올림픽아레나 메달 순위: 지금까지 가장 똑똑한 AI는 누구인가?

초록

본 보고서에서 우리는 다음과 같은 질문을 제기합니다: 올림픽아레나(OlympicArena, 초지능 AI를 위한 올림픽 수준의 다학제적·다중모달 벤치마크)를 기준으로 측정했을 때, 현재까지 가장 지능적인 AI 모델은 누구인가? 우리는 특히 최근 출시된 모델들인 Claude-3.5-Sonnet, Gemini-1.5-Pro, 그리고 GPT-4o에 초점을 맞춥니다. 우리는 처음으로 올림픽 메달 테이블 방식을 제안하여 다양한 학문 분야에서의 종합적인 성능을 기준으로 AI 모델들을 순위 매깁니다. 실험 결과는 다음과 같습니다: (1) Claude-3.5-Sonnet은 GPT-4o에 비해 전반적으로 매우 경쟁력 있는 성능을 보이며, 몇몇 과목(즉, 물리학, 화학, 생물학)에서는 GPT-4o를 능가합니다. (2) Gemini-1.5-Pro와 GPT-4V는 GPT-4o와 Claude-3.5-Sonnet 바로 뒤에 연이어 순위를 차지하지만, 그들 사이에는 명확한 성능 격차가 존재합니다. (3) 오픈소스 커뮤니티의 AI 모델들은 이러한 독점 모델들에 비해 성능이 크게 뒤쳐집니다. (4) 이 모델들이 이 벤치마크에서 보인 성능은 만족스럽지 못한 수준으로, 우리가 초지능을 달성하기까지는 아직 갈 길이 멀다는 것을 보여줍니다. 우리는 이 벤치마크에서 최신 강력한 모델들의 성능을 지속적으로 추적하고 평가할 것을 약속합니다(https://github.com/GAIR-NLP/OlympicArena에서 확인 가능).

English

In this report, we pose the following question: Who is the most intelligent AI model to date, as measured by the OlympicArena (an Olympic-level, multi-discipline, multi-modal benchmark for superintelligent AI)?

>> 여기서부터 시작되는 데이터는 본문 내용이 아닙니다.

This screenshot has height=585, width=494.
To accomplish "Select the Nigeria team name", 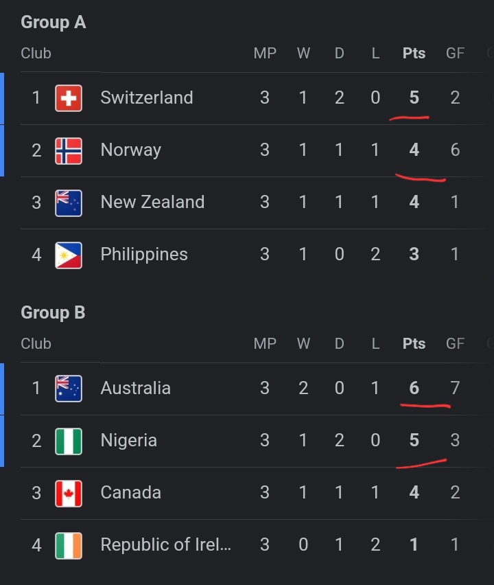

We specifically focus on the most recently released models: Claude-3.5-Sonnet, Gemini-1.5-Pro, and GPT-4o. For the first time, we propose using an Olympic medal Table approach to rank AI models based on their comprehensive performance across various disciplines. Empirical results reveal: (1) Claude-3.5-Sonnet shows highly competitive overall performance over GPT-4o, even surpassing GPT-4o on a few subjects (i.e., Physics, Chemistry, and Biology). (2) Gemini-1.5-Pro and GPT-4V are ranked consecutively just behind GPT-4o and Claude-3.5-Sonnet, but with a clear performance gap between them. (3) The performance of AI models from the open-source community significantly lags behind these proprietary models. (4) The performance of these models on this benchmark has been less than satisfactory, indicating that we still have a long way to go before achieving superintelligence. We remain committed to continuously tracking and evaluating the performance of the latest powerful models on this benchmark (available at https://github.com/GAIR-NLP/OlympicArena).